Based on your picture I would say my assessment is correct; a medium voltage pinout is arcing. Just pot it with high temp hot glue, make sure the glue gun is very hot because seams where cold glue meets hot glue are not as electrically insulative as a single "pour", so make sure you can fully pot the area in one go.

I had to pot one of my flybacks as well, there were two center-tapped/shared medium voltage windings which were floating at about 6kV each referenced to center.

Oh, btw, your primary has WAY too many turns on it. Less primary turns = less reactance = more current draw AND higher step-up ratio = higher output voltage. Do watch the heat of your transistors though as you are reducing the primary turns... the difference between too hot and just right can be as little as half a turn.
 
Last edited:
I managed to pot that pin with hot glue and it stopped arcing.
At complete darkness I can see another pin arcing with the HV negative but it's a very faint arc. There's also some corona coming out of that white wire (the unused one that came with the flyback).
I'm thinking about cutting all pins, gluing everything and sticking a blob of glue on both unused wires. What do you think? I'd like to avoid sinking it in oil if possible :)

There's also another issue - I decreased to 15 windings and the PSU will shut down on all but the lowest potentiometer setting as soon as the arcs start. It's a Zalman PSU so it might be triggering the short-circuit protection. Any tricks to bypass that?

Last but not least - the videos!
 
Last edited:
Okay, first off, a BIG no-no in the second video. NEVER EVER grab the high voltage lead with your hands or metallic objects not insulated and rated for >50kV. Right now your arcs are low current but that doesn't mean it can't injure/kill you on a bad day. ALWAYS bring the HV return (ground/negative) to the HV lead, never the other way around.

Secondly those arcs are still somewhat low current but I'm thinking you've got current sourcing issues more than anything else at this point. What are you using for a PSU? You said Zalman so I'll assume an ATX computer psu. Problem is, flyback drivers like high current at >10V and computer PSUs only deliver high current on the low voltage rails (3 or 5V). For example, my ZVS Royer IGBT Flyback driver likes 6 amps @ 12V minimum. My 555 driven single Mosfet Resonant driver will pull a little over 9A @ 12-20V (limiting factor is the Vgs of the Fet and Vmax of the 555) when drawing an arc. Your PSU's 12v rail likely won't source more than 3A before being too heavily loaded down or triggering a short circuit protection.
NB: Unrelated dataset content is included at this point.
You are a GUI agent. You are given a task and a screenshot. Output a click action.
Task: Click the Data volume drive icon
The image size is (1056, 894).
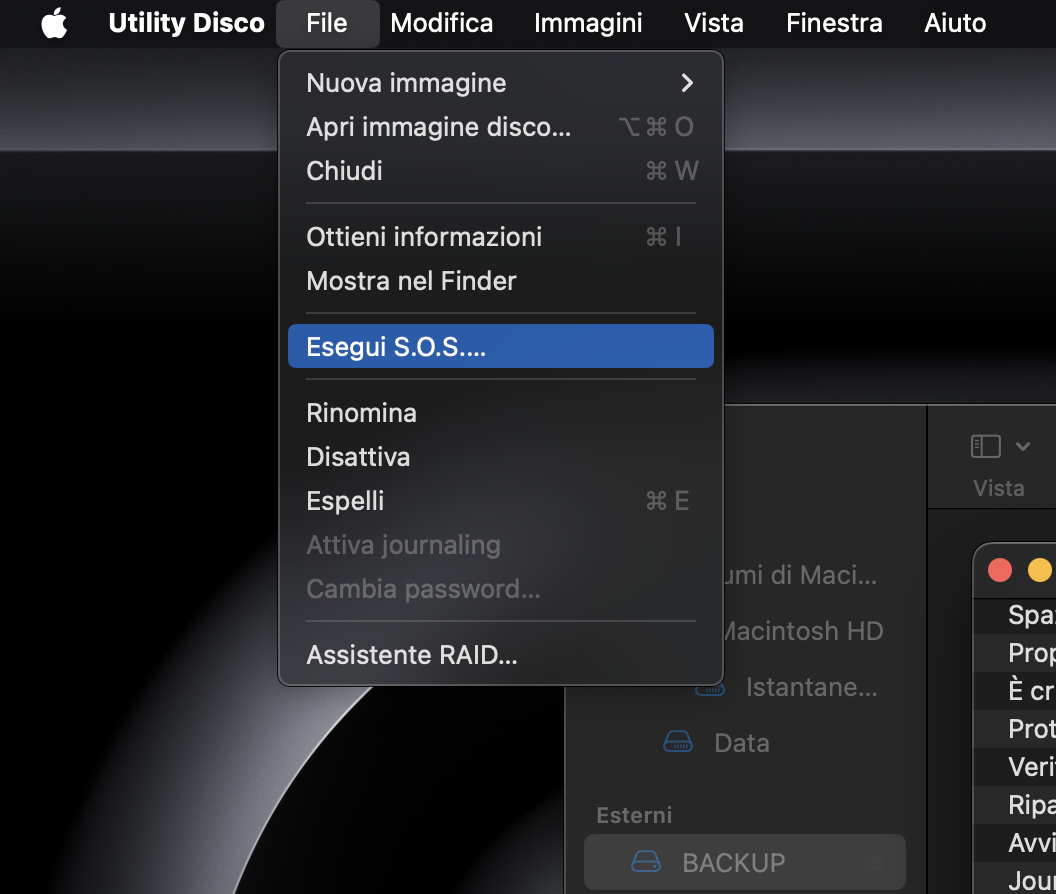coord(680,742)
If you can source a small 12v SLA (or car battery) or two large 6v lantern cells which you can run in series (best would be four cells, two parallel pairs in series) and give it a shot you will likely have better output.
 
I'll be more careful and use a stick next time, didn't really know I should move the negative and not the other way around. Lots of people are doing it wrong on YouTube :/

Yeah it's an ATX PSU (Le Quack's suggestion) - Zalman ZM460B-APS - according to the manual the maximum current is 16A/18A and peak is 20A/22A on +12V1/+12V2 respectively. There's no diagram explaining which pin is which but either way I don't think it's pulling over 16A - the mosfet would get really hot and it only gets warm.

I've tried an electric fence SLA battery but the poor thing is old and barely holds a charge anymore. I can get those big lantern cells but they're really expensive and I don't think they'll last long.
Other power source ideas are welcome! Unfortunately here this kind of stuff is expensive and hard to come by :/
 
Wow, 16A on 12 rail, eh? That's pretty awesome. I haven't built PCs in about 7 years so... haha.

Make sure you're properly loading the lower voltage rails, they need to see some load otherwise the psu won't be fully turned on. There is a guide on how to do it somewhere in the non-lasers sections of this site.
 
Yeah computers got power hungry XD

Oops, I didn't know I had to do that. The only thing I did was connect the green pin to ground to make it "boot up".
I'll try to find the thread, thanks!
 
I keep on hearing that too, but what does that mean? I've only had to pull 6A @ 12V, but if it can supply that without actually being "on" then why bother loading the other rails?